## ACTIVITY
Can you continue the article comparing Activision Blizzard and Electronic Arts stock, picking up right after its last sentence?

## STUDY TEXT
========================================
The video game industry is a good place to look for growth stocks. More than 2 billion gamers around the world will spend an estimated $159 billion on games in 2020. Newzoo expects that to reach $200 billion by 2023.

There are several qualities to like about all the top gaming leaders. I personally own shares of both Electronic Arts (EA 2.17%) and Activision Blizzard (ATVI), but there are a few things that I believe make Activision Blizzard a more rounded investment for your nest egg.

If you're looking to add some money to a video game stock, here are three reasons I would prioritize Activision over EA.

A group of guys playing video games.

Image source: Getty Images.

1. Consistency

When it comes to which company has delivered more consistent results for shareholders over the last few decades, there is no video game company better than Activision Blizzard.

Activision stock has outperformed Electronic Arts over just about every period going back to 1995. Whether you look at the trailing 1-year or 25-year comparison, Activision has beaten its rival in total returns.

ATVI Total Return Price Chart

ATVI Total Return Price data by YCharts.

The only period EA has won is the 10-year return comparison. EA stock slightly edged out Activision, delivering a return of 771% since August 2010, while Activision stock climbed 654%.

EA's stock was trading at a cheap valuation around 2010, as the company was going through a turnaround after weak operating performance at the time. It was losing money from a bloated cost structure from basically making too many games. CEO Andrew Wilson took over in 2013 and significantly improved EA's profitability.

But Bobby Kotick has been CEO of Activision Blizzard since 1991. While it hasn't been a smooth ride, Activision has maintained a constant culture that has delivered market-beating returns for nearly 30 years. Kotick said it best in his 2019 shareholder letter: "Delivering this level of long-term performance in a dynamic industry requires both a constant commitment to providing superior returns to our shareholders and a willingness to transform the business during pivotal periods in its history."
========================================
## INFORMATION SHOWN
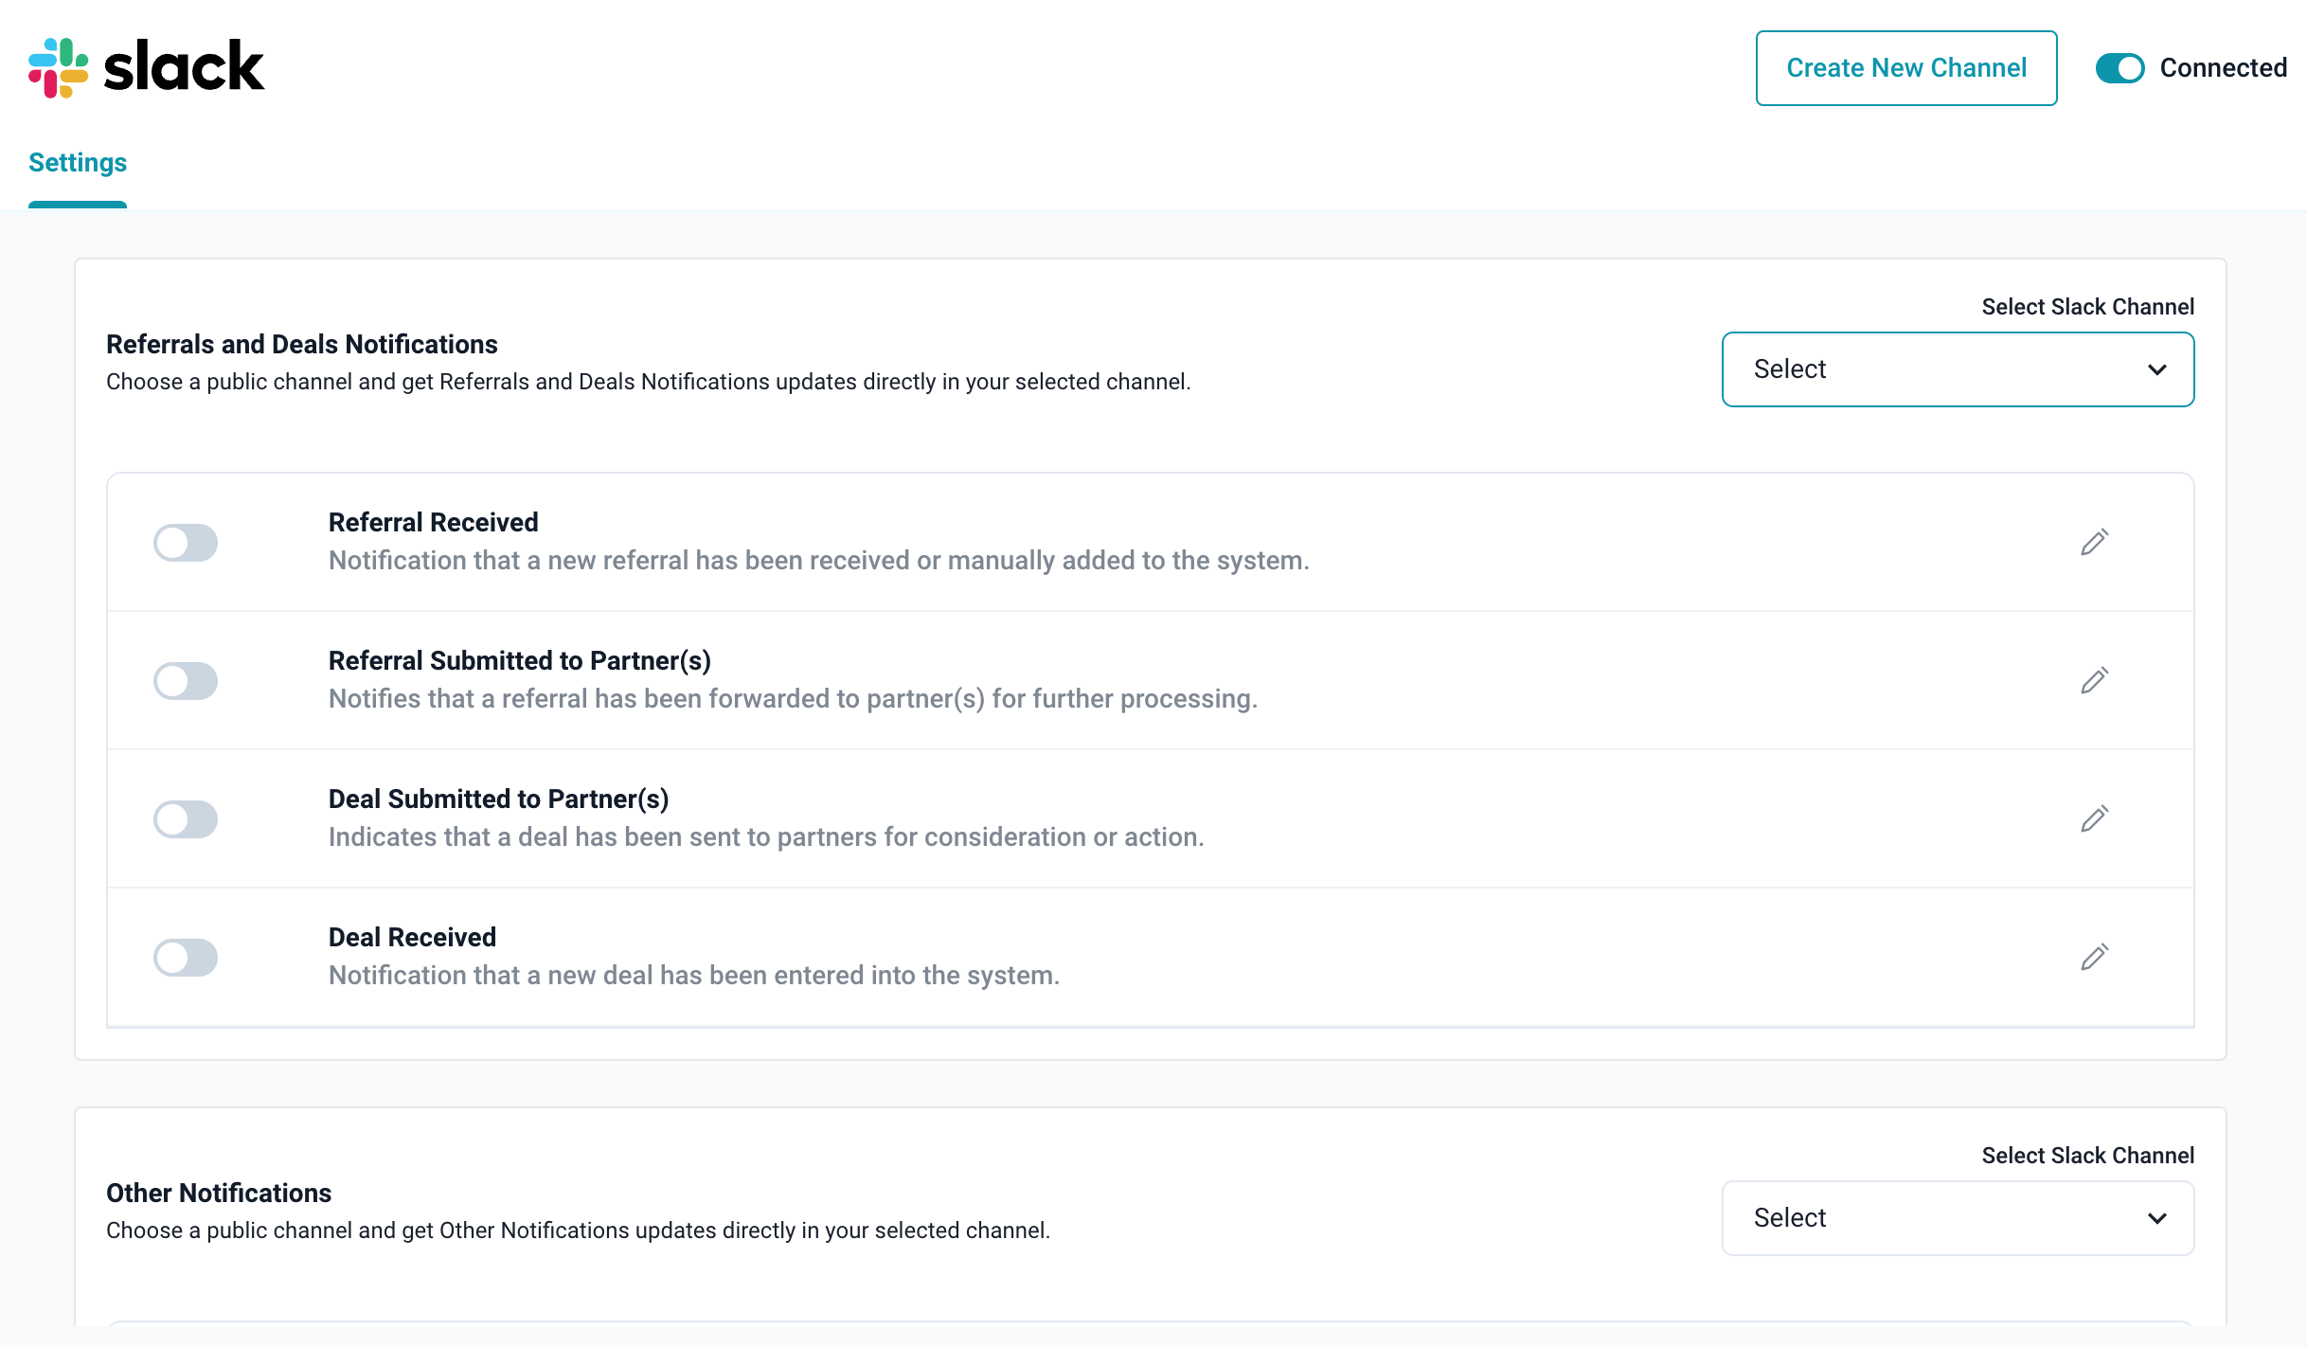Click the Create New Channel button
Screen dimensions: 2307x1347
tap(1905, 68)
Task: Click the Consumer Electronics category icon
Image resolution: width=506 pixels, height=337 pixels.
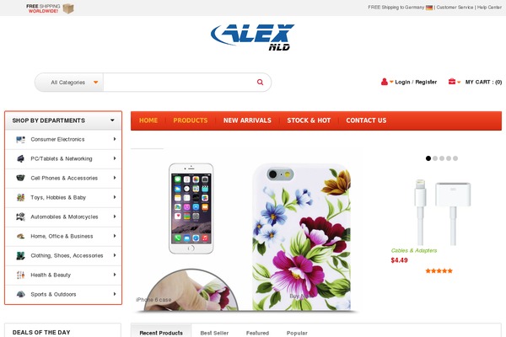Action: click(20, 140)
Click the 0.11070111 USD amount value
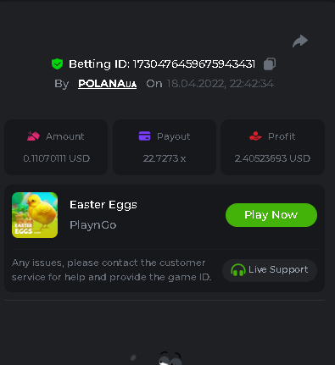The height and width of the screenshot is (365, 335). pos(56,158)
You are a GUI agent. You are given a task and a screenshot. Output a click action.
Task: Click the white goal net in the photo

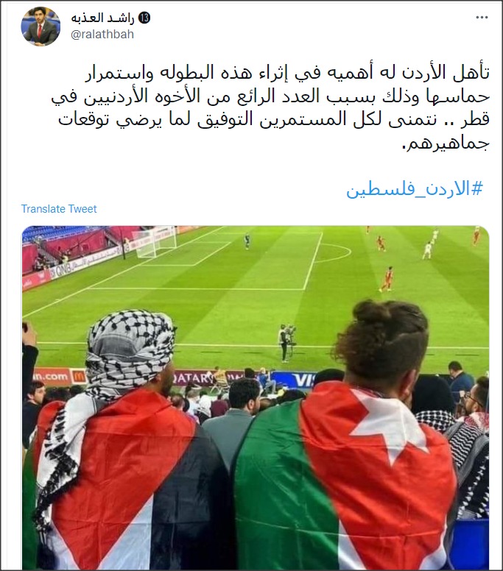click(155, 242)
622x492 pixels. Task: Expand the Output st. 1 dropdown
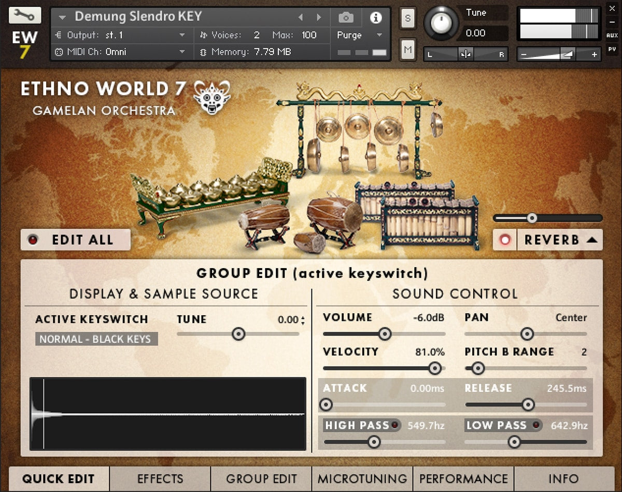coord(182,35)
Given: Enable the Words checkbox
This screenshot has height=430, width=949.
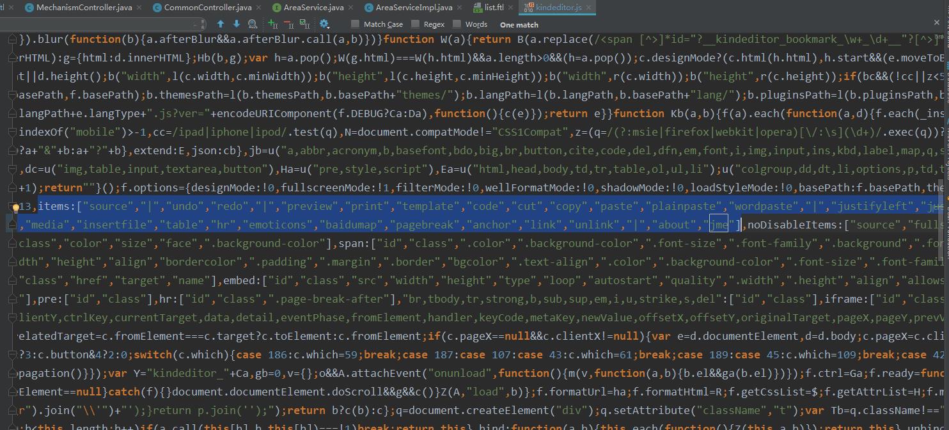Looking at the screenshot, I should coord(455,24).
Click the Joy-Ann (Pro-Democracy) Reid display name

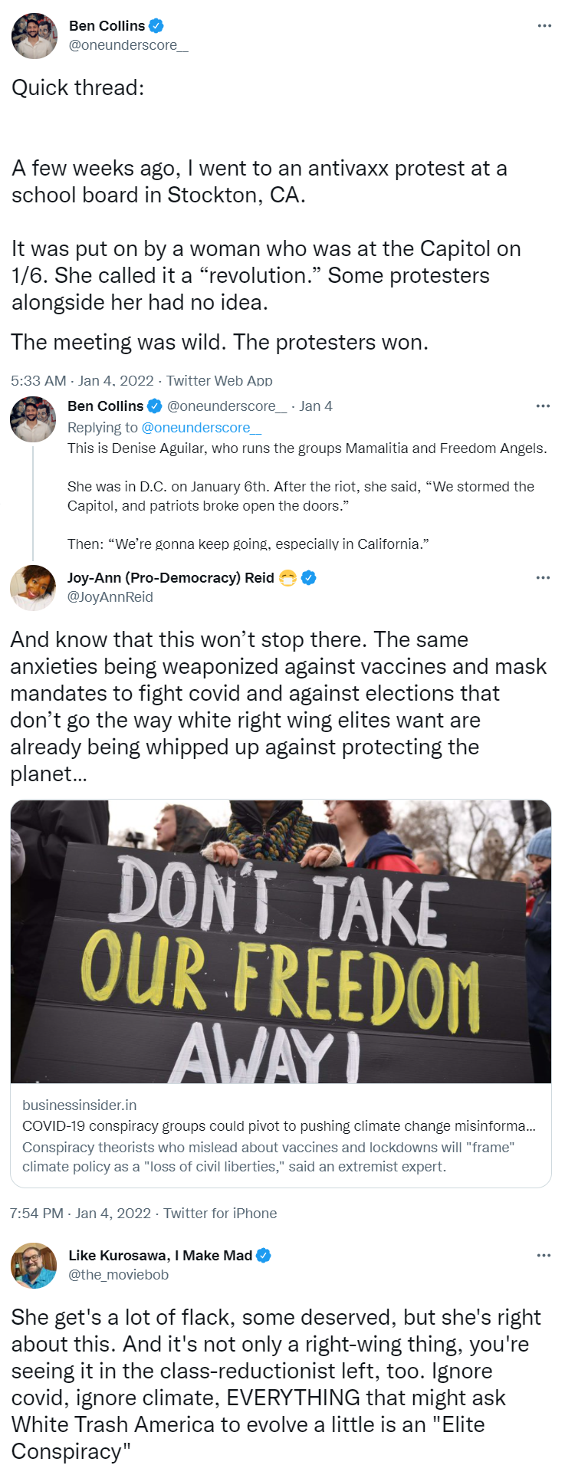click(171, 578)

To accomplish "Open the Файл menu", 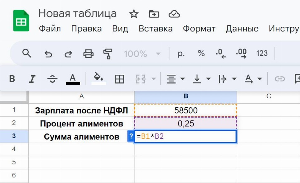I will pos(50,29).
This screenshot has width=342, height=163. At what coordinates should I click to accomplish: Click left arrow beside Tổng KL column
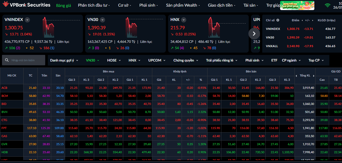coord(297,76)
========================================
## RESPONSE TO THE TASK
Kotick's crowning achievement so far might be the merger with Blizzard Entertainment in 2008, which was a real game-changer for the company.

Most recently, Kotick guided Activision through a transition in 2019, cutting resources in less promising areas, such as selling the rights of Destiny back to Bungie to focus on the more promising franchises like Call of Duty. That decision has worked out very well so far considering the performance of Call of Duty through the pandemic.

2. Activision pays a dividend

Some investors will appreciate that Activision Blizzard is still one of the few video game companies that pays a regular dividend. Electronic Arts has yet to pay a dividend, but Activision has been issuing an annual payout since 2010.

Activision's dividend has grown from $0.15 per share in 2010 to $0.41 in 2020. Activision pays out less than 20% of its profits in dividends each year, with the current dividend yield at 0.50%.

It's not necessarily the dividend itself that makes Activision a better gaming stock but what the dividend says about the company's confidence in future earnings growth and management's commitment to making moves that provide shareholders a satisfactory return on their investment.

3. Activision has a bigger presence in mobile games

EA makes several mobile games, including mobile versions of its sports franchises. But recently, its mobile bookings have been stagnant, growing just 3% over the last year. EA's net bookings from mobile totaled $767 million over the last four quarters.

Activision was more patient with its investments in mobile gaming. In 2016, the right opportunity presented itself, and Activision acquired King Digital Entertainment for $5.9 billion. King ended the last quarter with 271 million monthly active users, making up the majority of Activision Blizzard's total of 428 million users across the company.

King earns nearly as much in operating income each year as EA generates in mobile net bookings. Last year, King generated $740 million in operating profit or about a third of Activision's total operating income. Those results are thanks to the enduring popularity of King's biggest title, Candy Crush.

An all-around great gaming stock

A more consistent operating history, dividends, and its greater presence in the growing mobile market position Activision Blizzard as a more rounded video game stock. Will it outperform its rival over the next decade? That's difficult to say, but given its history, the odds are in Activision Blizzard's favor.